# Task 2: Movie Rating Prediction with Python

# Movie Rating Prediction with Python

**Task:** Predict movie ratings based on director, genre, etc.

**Dataset Source:**  
https://www.kaggle.com/datasets/adrianmcmahon/imdb-india-movies

(Dataset provided publicly by Kaggle)

---

In [4]:
import pandas as pd

# Load dataset with correct encoding
df = pd.read_csv("IMDb Movies India.csv", encoding="ISO-8859-1")
df.head()

Unnamed: 0,Name,Year,Duration,Genre,Rating,Votes,Director,Actor 1,Actor 2,Actor 3
0,,,,Drama,,,J.S. Randhawa,Manmauji,Birbal,Rajendra Bhatia
1,#Gadhvi (He thought he was Gandhi),(2019),109 min,Drama,7.0,8.0,Gaurav Bakshi,Rasika Dugal,Vivek Ghamande,Arvind Jangid
2,#Homecoming,(2021),90 min,"Drama, Musical",,,Soumyajit Majumdar,Sayani Gupta,Plabita Borthakur,Roy Angana
3,#Yaaram,(2019),110 min,"Comedy, Romance",4.4,35.0,Ovais Khan,Prateik,Ishita Raj,Siddhant Kapoor
4,...And Once Again,(2010),105 min,Drama,,,Amol Palekar,Rajat Kapoor,Rituparna Sengupta,Antara Mali


## Data Preprocessing

In [7]:
import numpy as np
from sklearn.preprocessing import LabelEncoder

# Keep only rows with ratings
df = df.dropna(subset=['Rating']).copy()

# Clean Votes column
df['Votes'] = df['Votes'].str.replace(',', '', regex=False)
df['Votes'] = pd.to_numeric(df['Votes'], errors='coerce')

# Extract main genre
df['MainGenre'] = df['Genre'].str.split(',').str[0]
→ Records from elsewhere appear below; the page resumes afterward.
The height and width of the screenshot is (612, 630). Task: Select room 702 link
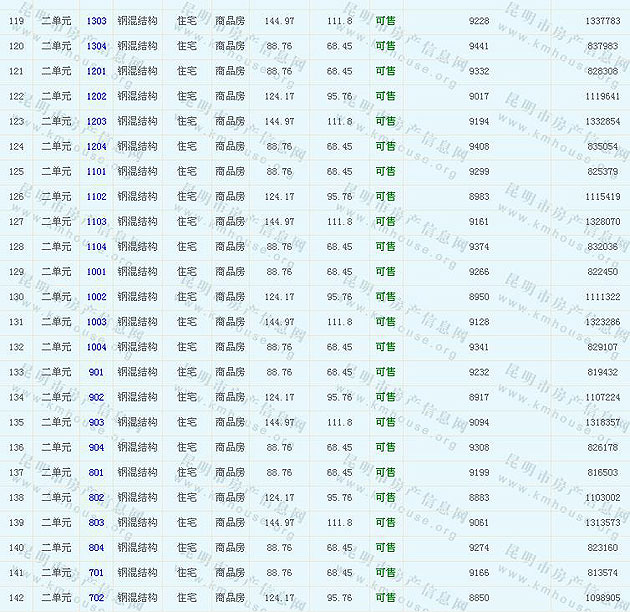click(96, 598)
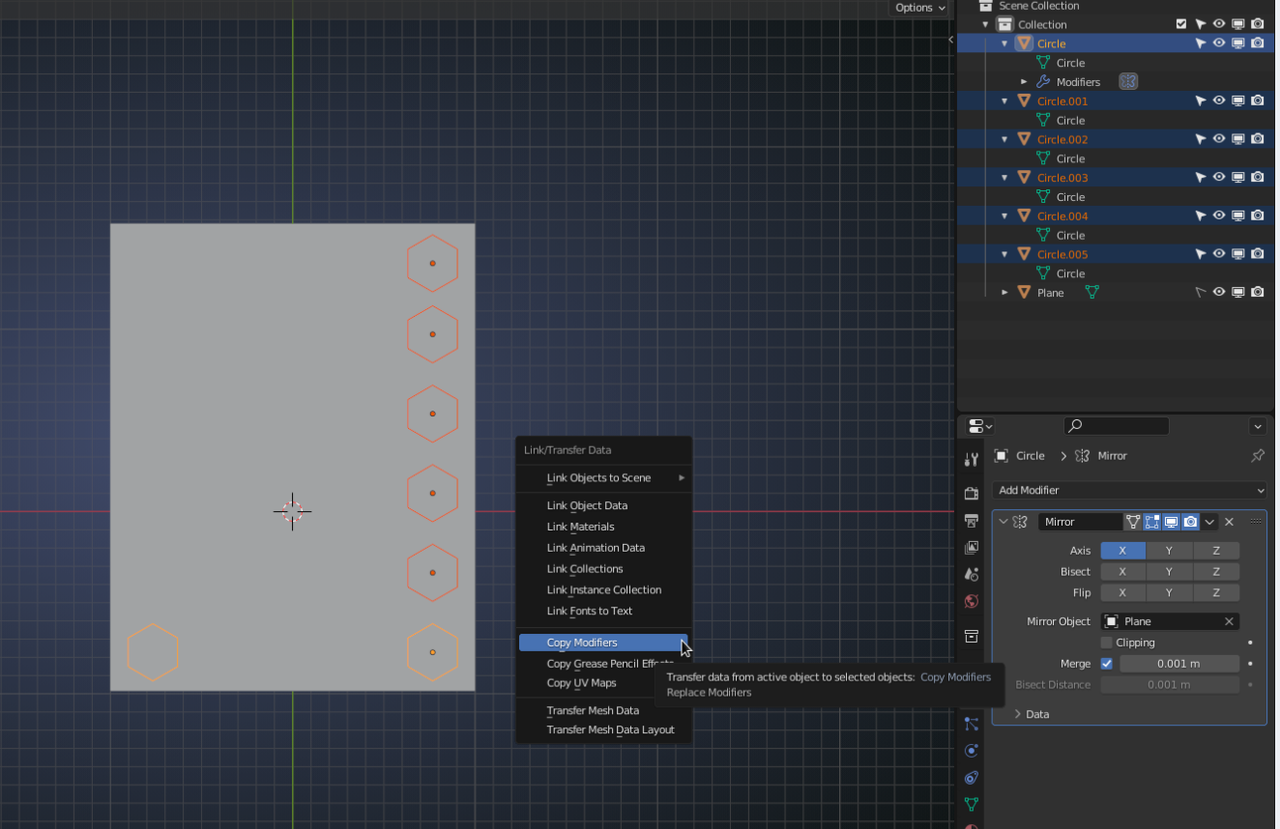
Task: Open the Render properties tab icon
Action: 971,494
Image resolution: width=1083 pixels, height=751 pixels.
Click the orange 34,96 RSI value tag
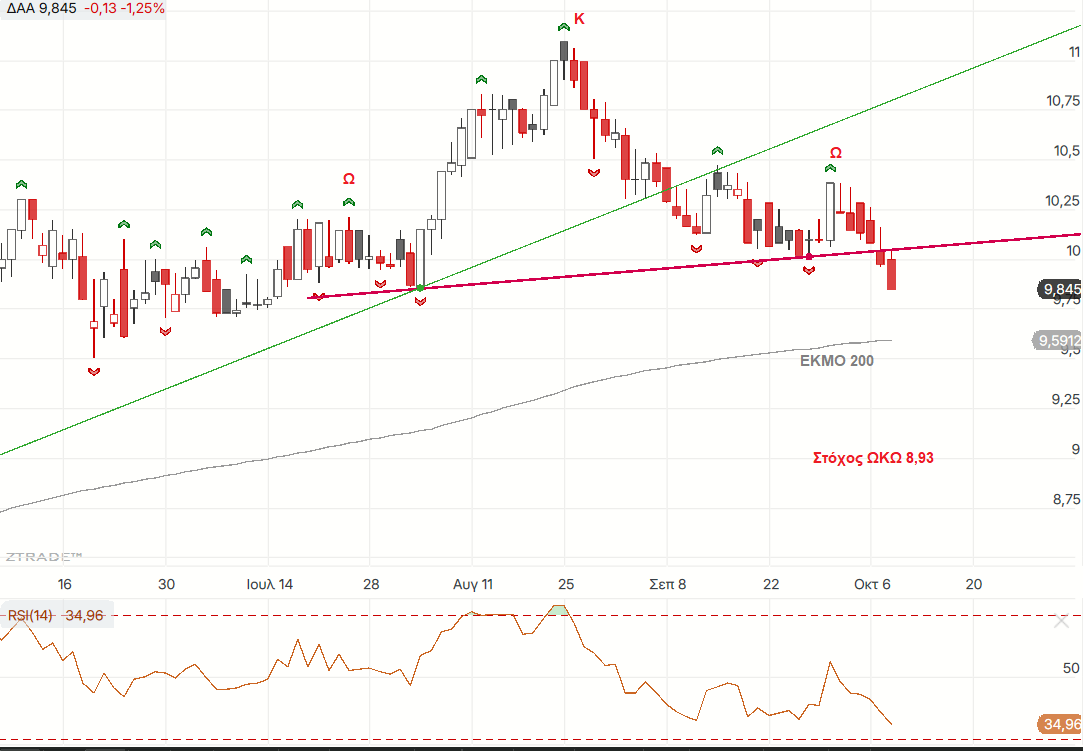(x=1060, y=724)
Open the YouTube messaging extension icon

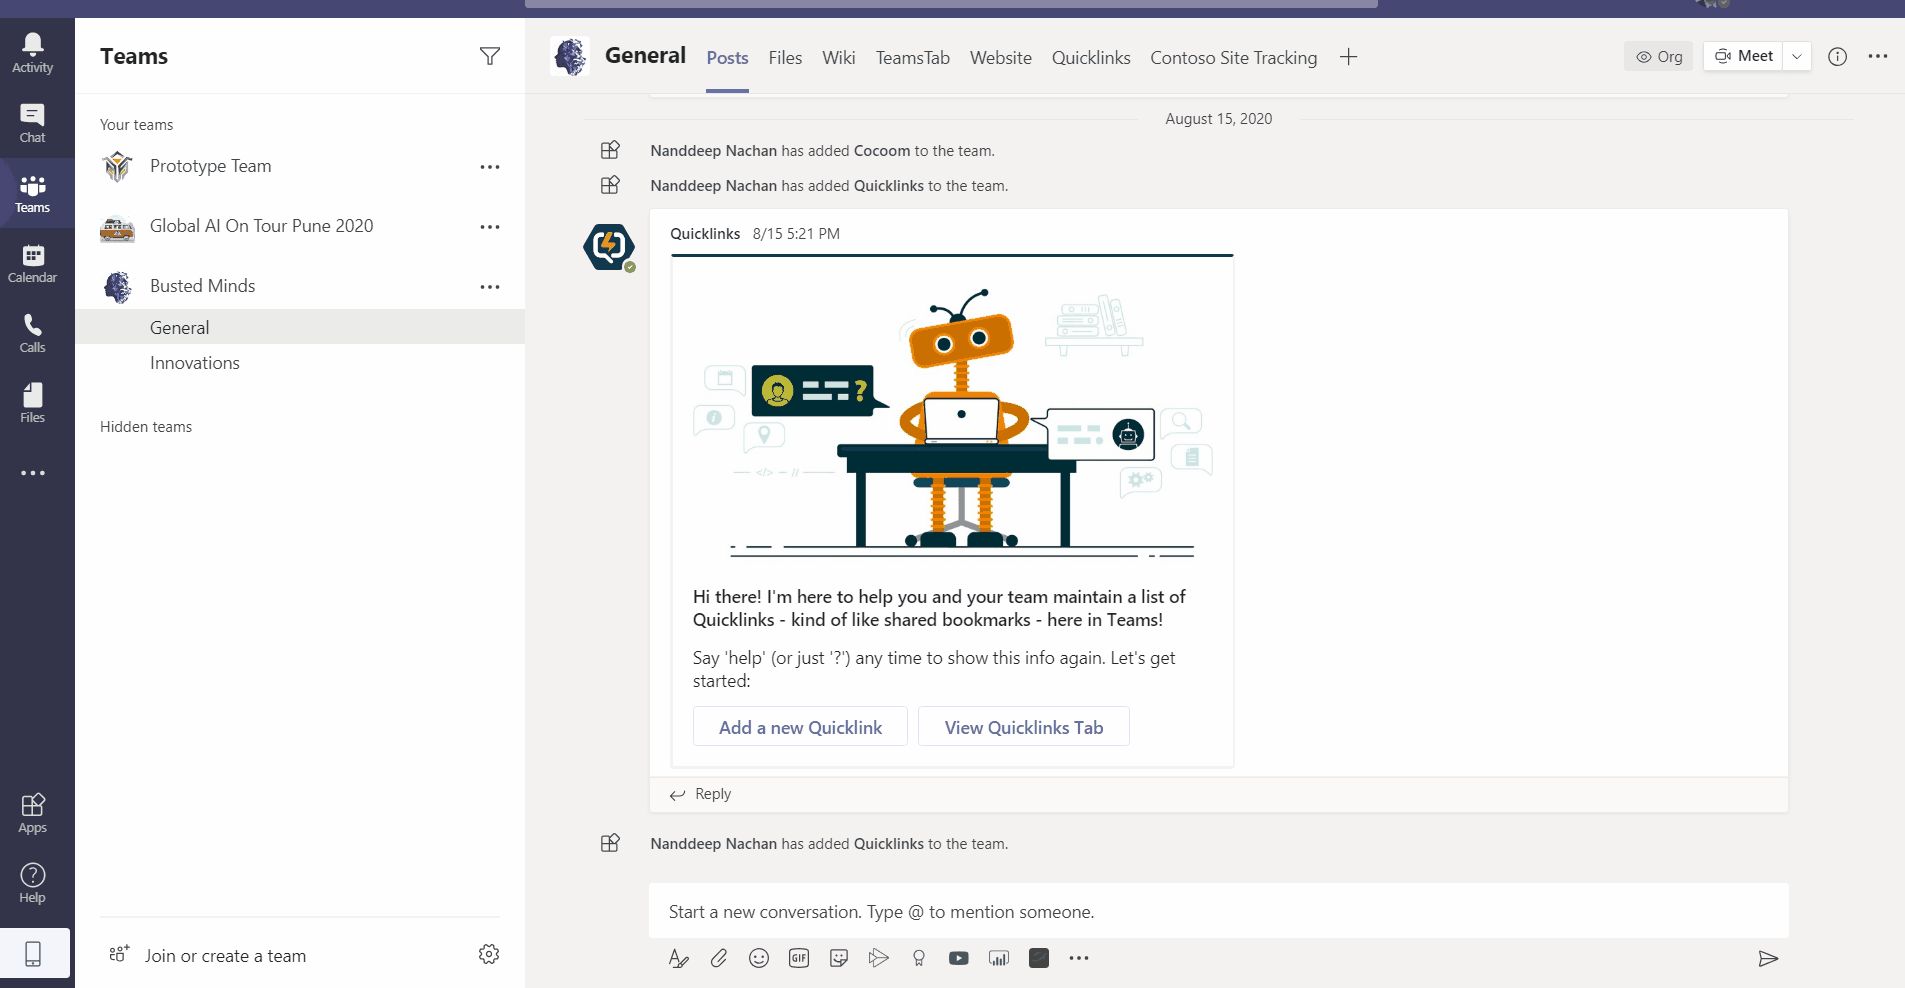coord(959,958)
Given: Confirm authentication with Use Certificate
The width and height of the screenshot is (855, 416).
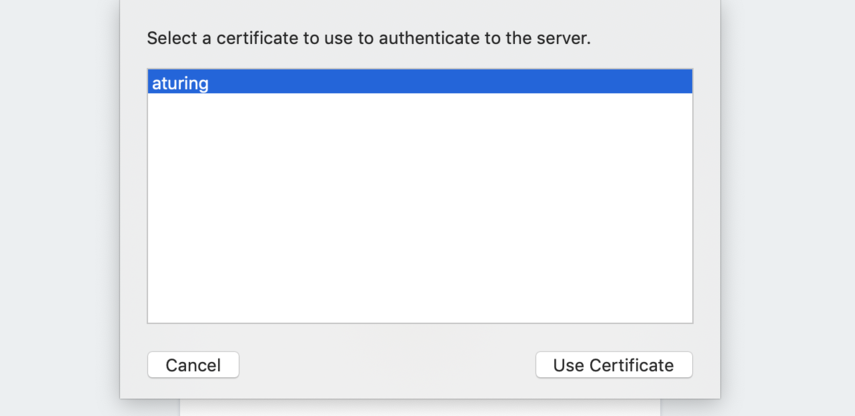Looking at the screenshot, I should tap(613, 365).
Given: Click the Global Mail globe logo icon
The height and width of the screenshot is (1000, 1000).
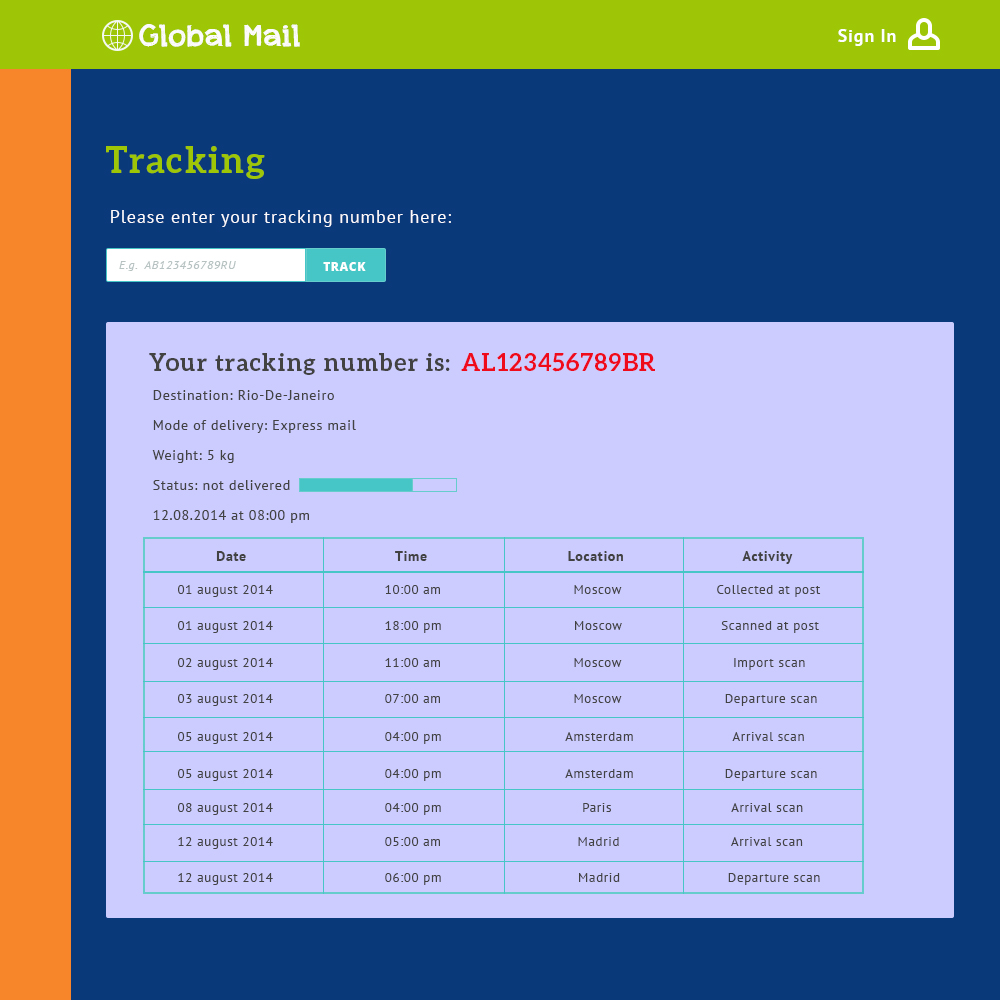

# Drop unnecessary columns
df = df.drop(columns=['Name', 'Duration', 'Genre', 'Actor 1', 'Actor 2', 'Actor 3'])

# Drop remaining nulls
df = df.dropna()

# Encode categorical columns
for col in ['Year', 'Director', 'MainGenre']:
    le = LabelEncoder()
    df[col] = le.fit_transform(df[col])

df.head()

Unnamed: 0,Year,Rating,Votes,Director,MainGenre
1,89,7.0,8,805,7
3,89,4.4,35,1730,4
5,67,4.7,827,1981,4
6,75,7.4,1086,2618,7
8,82,5.6,326,173,11


## Model Training and Evaluation

In [10]:
from sklearn.model_selection import train_test_split
from sklearn.ensemble import RandomForestRegressor
from sklearn.metrics import mean_absolute_error, mean_squared_error, r2_score
import math

# Features and target
X = df.drop(columns=['Rating'])
y = df['Rating']

# Split data
X_train, X_test, y_train, y_test = train_test_split(X, y, test_size=0.2, random_state=42)

# Train model
model = RandomForestRegressor(random_state=42)
model.fit(X_train, y_train)

# Predict
y_pred = model.predict(X_test)

# Evaluate
mae = mean_absolute_error(y_test, y_pred)
rmse = math.sqrt(mean_squared_error(y_test, y_pred))
r2 = r2_score(y_test, y_pred)

print("MAE:", mae)
print("RMSE:", rmse)
print("R2 Score:", r2)

MAE: 0.8697177436553634
RMSE: 1.142934267347938
R2 Score: 0.3203894070732036